Honest framing: governor is GCRA (store one timestamp, compare it) while better-bucket is a token bucket (track and refill a count, clamp to a capacity, support multi-token acquires, bursts, and introspection). GCRA does less work, so on the same monotonic clock governor is ~10–13% faster per call (~20 vs ~23 ns), and faster still out of the box because its default quanta clock beats the Instant clock better-bucket reads through clock-lib.

better-bucket is the fastest, safest token bucket in its class — lock-free and allocation-free where leaky-bucket uses a background task and hand-rolled buckets use a Mutex, with a loom-proven no-over-grant contract and real token semantics. Reach for governor when a bare allow/deny decision is all you need; reach for better-bucket when you want an actual token bucket. Either way the end-to-end cost is bounded by the clock. Full numbers, method, and the honest analysis are in docs/BENCHMARKS.md.

cargo bench --bench bucket_bench            # better-bucket baselines
cargo bench --features comparison           # + the governor comparison

Feature Flags

Feature	Default	Description
`std`	✅	Standard library. Off → `no_std`.
`clock`	✅	Pluggable `clock-lib` time source: monotonic clock + mockable clock for tests. Implies `std` (clock-lib's `Clock` is std-gated).

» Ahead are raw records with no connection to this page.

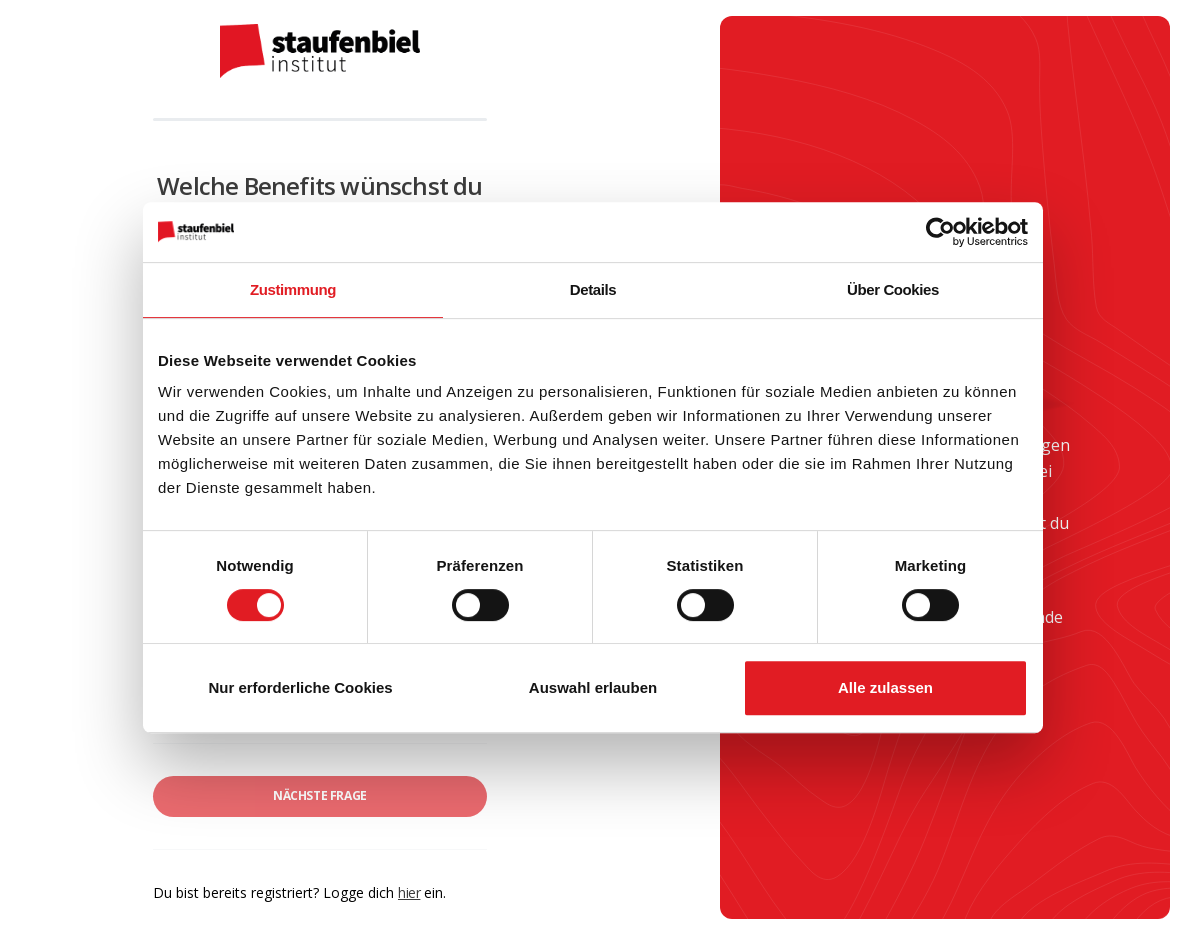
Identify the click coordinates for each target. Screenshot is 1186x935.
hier (409, 892)
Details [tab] (593, 289)
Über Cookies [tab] (893, 289)
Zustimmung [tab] (293, 289)
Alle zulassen (885, 687)
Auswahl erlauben (593, 687)
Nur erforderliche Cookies (300, 687)
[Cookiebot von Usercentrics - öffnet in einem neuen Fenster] (940, 232)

# no_std build (no clock-lib):
better-bucket = { version = "1", default-features = false }

The lock-free accounting core uses only core atomics and is no_std-capable in principle, but the shipped Bucket constructors read time from clock-lib and therefore require the default clock feature (which implies std). A bare no_std build currently exposes only the crate's VERSION; a caller-driven, clock-free time API is a candidate for a future release.

Testing

# Unit + integration + property tests (default features = std + clock)
cargo test
cargo test --no-default-features            # no_std build

# Concurrency model checking (no over-grant under interleaving)
RUSTFLAGS="--cfg loom" cargo test --test loom_acquire

# Benchmarks (add --features comparison for the governor head-to-head)
cargo bench --bench bucket_bench

# Format, lints, docs, and the security gates (all must be clean)
cargo fmt --all -- --check
cargo clippy --all-targets -- -D warnings
RUSTDOCFLAGS="-D warnings" cargo doc --no-deps
cargo deny check
cargo audit

The comparison feature is benchmark-only — it pulls in governor for the head-to-head and is intentionally excluded from the default build and CI.

Where It Fits

better-bucket is the single-purpose home for token-bucket math in the wider library ecosystem. It is consumed by rate-net — a multi-algorithm, per-key rate limiter — which uses this crate as its token-bucket strategy rather than reimplementing the algorithm. better-bucket stays foreign-compatible: it works perfectly well on its own, with no obligation to pull in the rest of the family.

Cross-Platform Support

Tier 1 Support:

✅ Linux (x86_64, aarch64)
✅ macOS (x86_64, Apple Silicon)
✅ Windows (x86_64)

Behavior is identical across all three; the CI matrix runs every target on stable and MSRV. A commit that breaks any platform is a broken commit.

Documentation

API Reference — every public item, parameters, examples.
Design — the packed-atomic core, the fixed-point refill, the wrapping clock, and how the no-over-grant contract is defended.
Benchmarks — numbers, method, and the governor comparison.
Stability — the frozen 1.x surface and the SemVer contract.
CHANGELOG — per-release detail.

Standards

REPS (Rust Efficiency & Performance Standards). See REPS.md.
MSRV: Rust 1.85.
Edition: 2024.

Contributing

Contributions are welcome.

Before opening a PR, make sure everything is clean, and that any change touching the acquire path is accompanied by a benchmark and a loom test (where it affects concurrency).

# Format + lints
cargo fmt
cargo clippy --all-targets --all-features -- -D warnings

# Run tests
cargo test --all-features